Hugely iconic in the 1980s and a major, acknowledged influence on the emerging Radiohead and Coldplay, the Bunnymen found themselves having to finance their recent, 11th studio album, Meteorites, via fan-funding site PledgeMusic. They are in reduced circumstances, and tonight singer Ian McCulloch cuts a low-key, subdued figure compared with the posturing, preening rock god of yore.
McCulloch has described the new album as his most soul-searching and personal to date, but it deviates little from the Bunnymen's eternal template of impenetrably gnomic pronouncements delivered over quasi-epic, exquisitely calibrated guitar riffs. Typical is Holy Moses, a pulsing throb of a song whose lyrics hint at a profundity that they simply don't contain.

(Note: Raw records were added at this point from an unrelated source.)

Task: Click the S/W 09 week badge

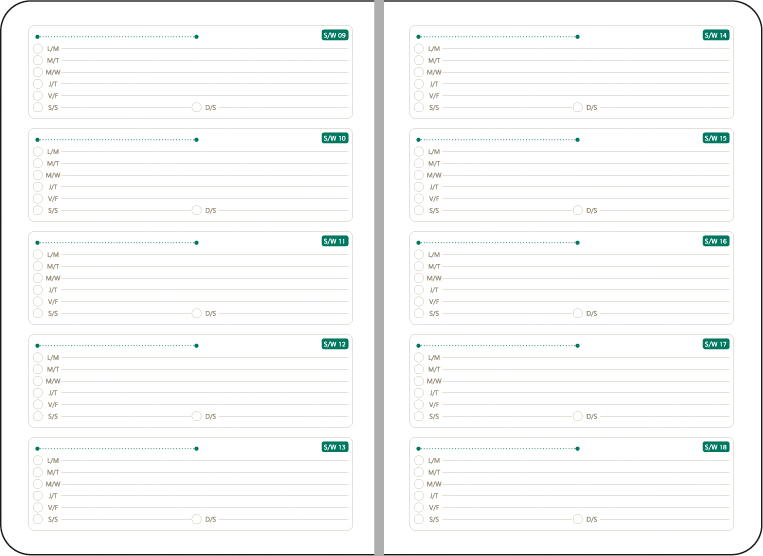Action: 335,35
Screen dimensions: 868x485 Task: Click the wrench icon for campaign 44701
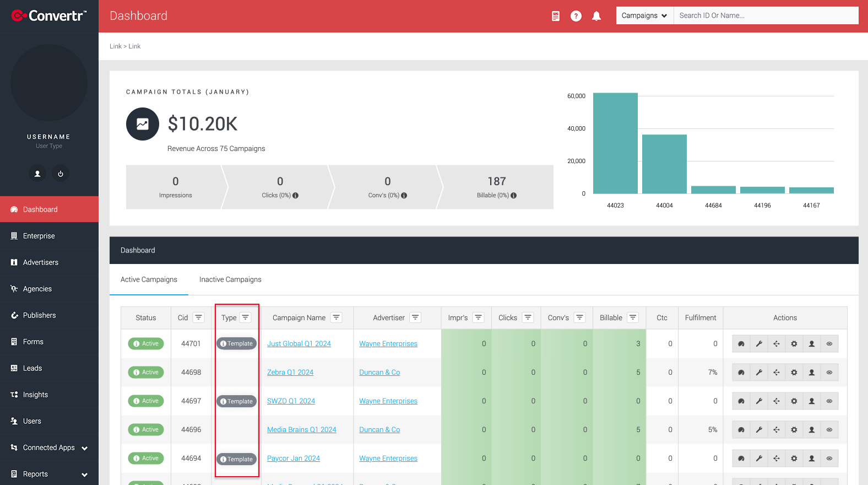759,344
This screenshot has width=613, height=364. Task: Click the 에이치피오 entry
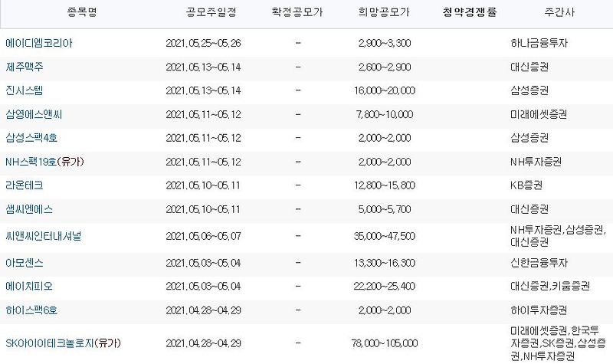pyautogui.click(x=28, y=286)
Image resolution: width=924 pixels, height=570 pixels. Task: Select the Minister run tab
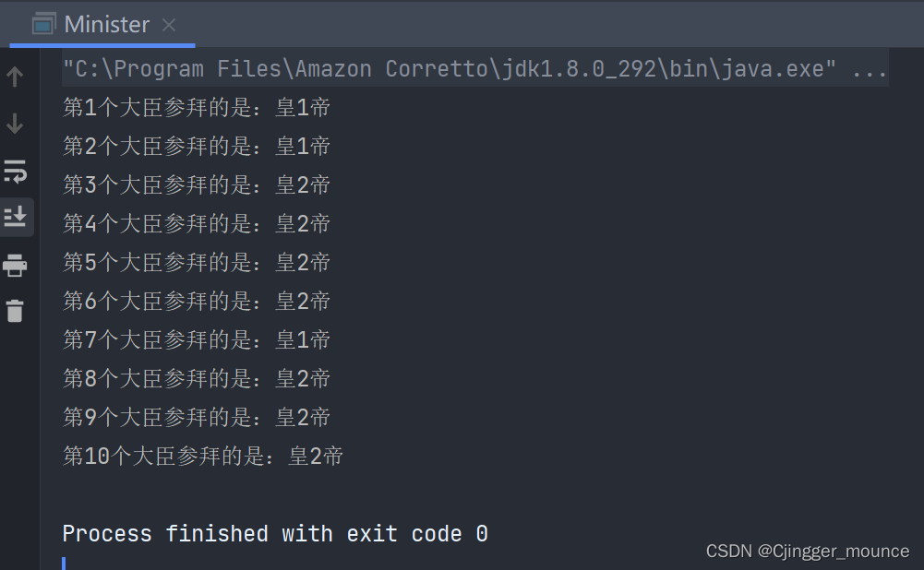102,25
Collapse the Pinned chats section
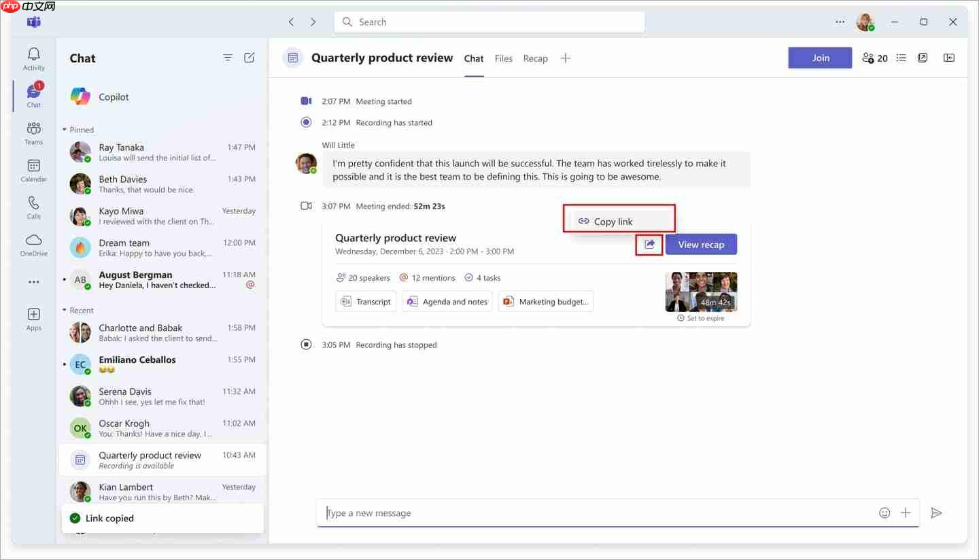The image size is (979, 560). 65,130
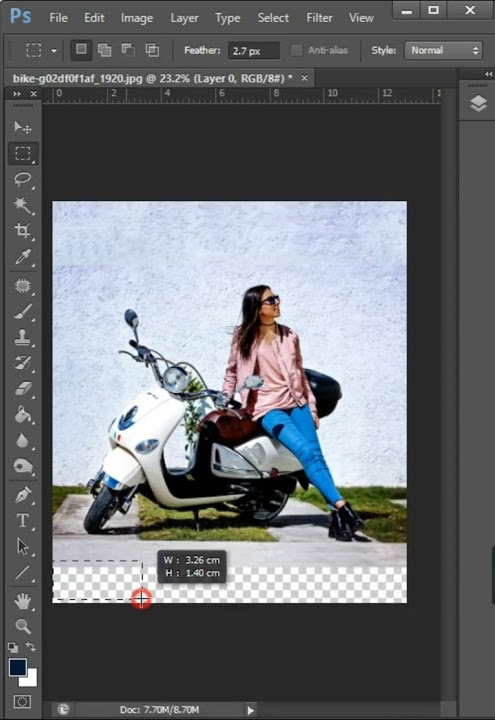This screenshot has height=720, width=495.
Task: Click the Feather value field
Action: click(253, 51)
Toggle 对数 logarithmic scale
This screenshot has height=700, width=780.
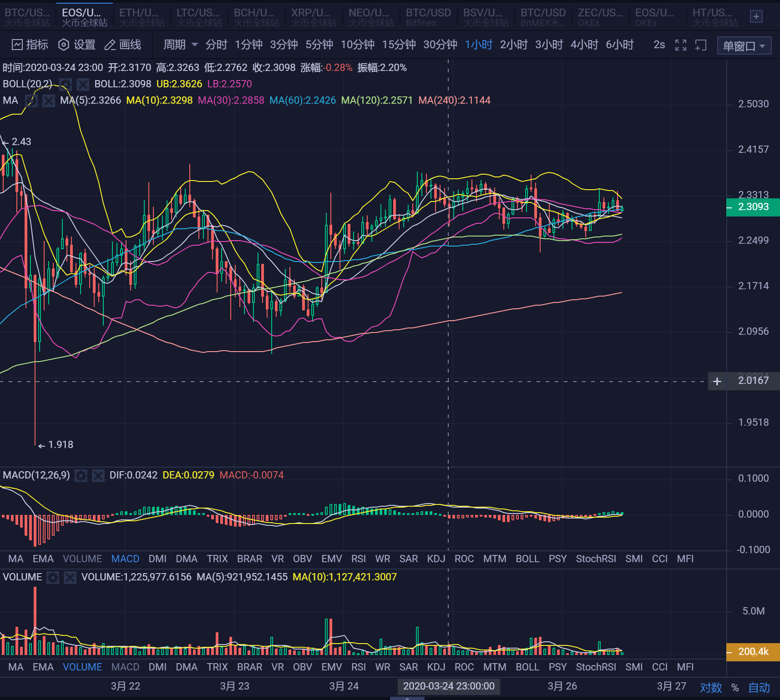click(x=711, y=687)
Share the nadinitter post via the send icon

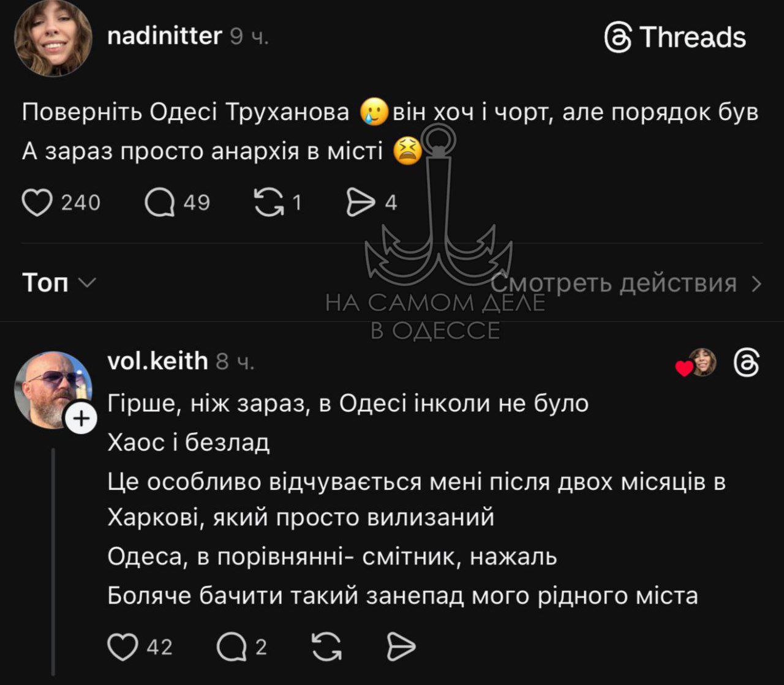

Only McCulloch and mercurial guitarist Will Sergeant remain from the band's original line-up, and tonight their new songs merely fill in time between their stream of classic, chiming, immaculate post-punk confections. They can't help but sound diminished by comparison, with Constantinople and New Horizons being little more than brooding, pedestrian dirges.
Yet they have the arsenal to close their set with Bring on the Dancing Horses, The Killing Moon and The Cutter, sheer and sublimely propulsive pop songs that appear to be carved from pure crystal. Sadly, their luminescence merely confirms that Echo and the Bunnymen are now not raging but sighing against the dying of the light.